Fifa gave the assurance this week that all its executive committee members have signed an ethical code barring the scalping of 2010 World Cup tickets by its own officials.

But doubts persist about black-market activity — and specifically the potential sale of R140 nationality-specific tickets by South Africans to tourists.

With only about 700 000 of the almost three million tickets available to fans — the rest will be divvied up between national football associations, sponsors and VIPs — the danger of scalping appears to lie closer to Fifa’s doorstep.

In Durban this week 2010 local organising committee chief executive Danny Jordaan conceded that past World Cups were plagued by the selling-on of tickets by Fifa officials and their connections.

A recent example was Botswana’s Ismail Bhamjee, a Fifa executive committee member, who admitted selling 12 tickets at three times the original price at the World Cup in Germany.

Jordaan insisted Fifa’s checks had been ”strengthened” by the adoption, in September 2006, of a revised code of ethics for officials and the formation of an ethics committee.

Rumours had circulated that some Fifa executive committee members had not signed the code, but local spokesperson Delia Fischer told to the Mail & Guardian that all had done so.

Jordaan said it was imperative that ticket applications required the names and identity numbers of specific users, given the threats of terrorism and hooliganism: ”It’s critically important we know who has what ticket for what seat and we’ve asked Fifa to act harshly,” he said.

But the organisation has long been bedevilled by allegations of corruption, lack of transparency and the protection of those within the ”Fifa family”.

An Ernst & Young report during the World Cup in Germany found hundreds of tickets linked to Confederation of North, Central American and Caribbean Association Football (Concacaf) president Jack Warner were transferred or resold in breach of Fifa’s ticketing conditions.

Warner, considered Fifa president Sepp Blatter’s strongman, consistently delivers Concacaf’s 35-member voting bloc to the president in elections.
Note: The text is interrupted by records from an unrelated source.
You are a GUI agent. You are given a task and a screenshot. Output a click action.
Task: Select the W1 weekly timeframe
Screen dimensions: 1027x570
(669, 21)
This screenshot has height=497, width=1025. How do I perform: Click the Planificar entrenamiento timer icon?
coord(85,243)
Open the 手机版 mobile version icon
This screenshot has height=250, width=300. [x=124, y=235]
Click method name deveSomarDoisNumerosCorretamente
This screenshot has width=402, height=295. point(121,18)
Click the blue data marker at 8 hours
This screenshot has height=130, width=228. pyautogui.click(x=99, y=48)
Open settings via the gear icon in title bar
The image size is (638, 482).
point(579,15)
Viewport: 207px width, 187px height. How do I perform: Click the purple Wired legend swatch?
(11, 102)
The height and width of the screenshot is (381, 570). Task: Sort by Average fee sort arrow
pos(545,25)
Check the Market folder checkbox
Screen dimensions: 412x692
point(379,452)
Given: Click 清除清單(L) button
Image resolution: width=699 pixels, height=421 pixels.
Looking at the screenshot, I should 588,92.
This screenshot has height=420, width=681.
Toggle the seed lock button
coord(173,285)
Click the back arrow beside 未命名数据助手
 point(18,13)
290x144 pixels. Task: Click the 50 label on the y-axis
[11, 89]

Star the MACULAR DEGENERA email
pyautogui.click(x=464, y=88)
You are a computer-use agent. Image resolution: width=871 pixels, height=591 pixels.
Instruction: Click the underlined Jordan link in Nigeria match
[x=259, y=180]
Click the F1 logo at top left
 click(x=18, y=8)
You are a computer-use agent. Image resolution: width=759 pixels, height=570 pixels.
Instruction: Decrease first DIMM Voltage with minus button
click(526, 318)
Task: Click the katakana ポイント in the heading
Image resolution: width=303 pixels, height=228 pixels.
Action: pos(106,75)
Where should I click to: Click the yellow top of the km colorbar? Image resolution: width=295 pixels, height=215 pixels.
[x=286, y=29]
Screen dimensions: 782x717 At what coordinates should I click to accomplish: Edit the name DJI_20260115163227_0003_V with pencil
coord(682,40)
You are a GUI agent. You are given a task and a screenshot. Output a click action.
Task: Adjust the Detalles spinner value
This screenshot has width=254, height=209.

Warner was absolved of any wrongdoing, while his son, Daryan, was fined.

Another Ernst & Young audit report found Warner and his family benefited to the tune of almost $1-million when the family-owned Simpaul Travel Services monopolised the sale of tickets allocated to the Trinidad and Tobago Football Federation.

Fifa’s ethics committee, set up after these incidents and chaired by former Olympian Lord Sebastian Coe, was not allowed to investigate retrospectively.

Coe resigned last week, ostensibly to avoid a conflict of interest after agreeing to join England’s 2018 World Cup bid board as a non-executive director.

The British Telegraph newspaper described the ethics committee, seen as the most toothless of Fifa’s three judicial committees, as a ”fig leaf against the torrent of misconduct allegations against Fifa members”.

A BBC Panorama investigation found the committee was barred from investigating the fallout of a sponsorship court battle between MasterCard and Visa in 2006-07.

After the judge criticised several officials, Fifa eventually paid out $90-million to terminate its relationship with MasterCard and took on Visa as its official 2010 partner.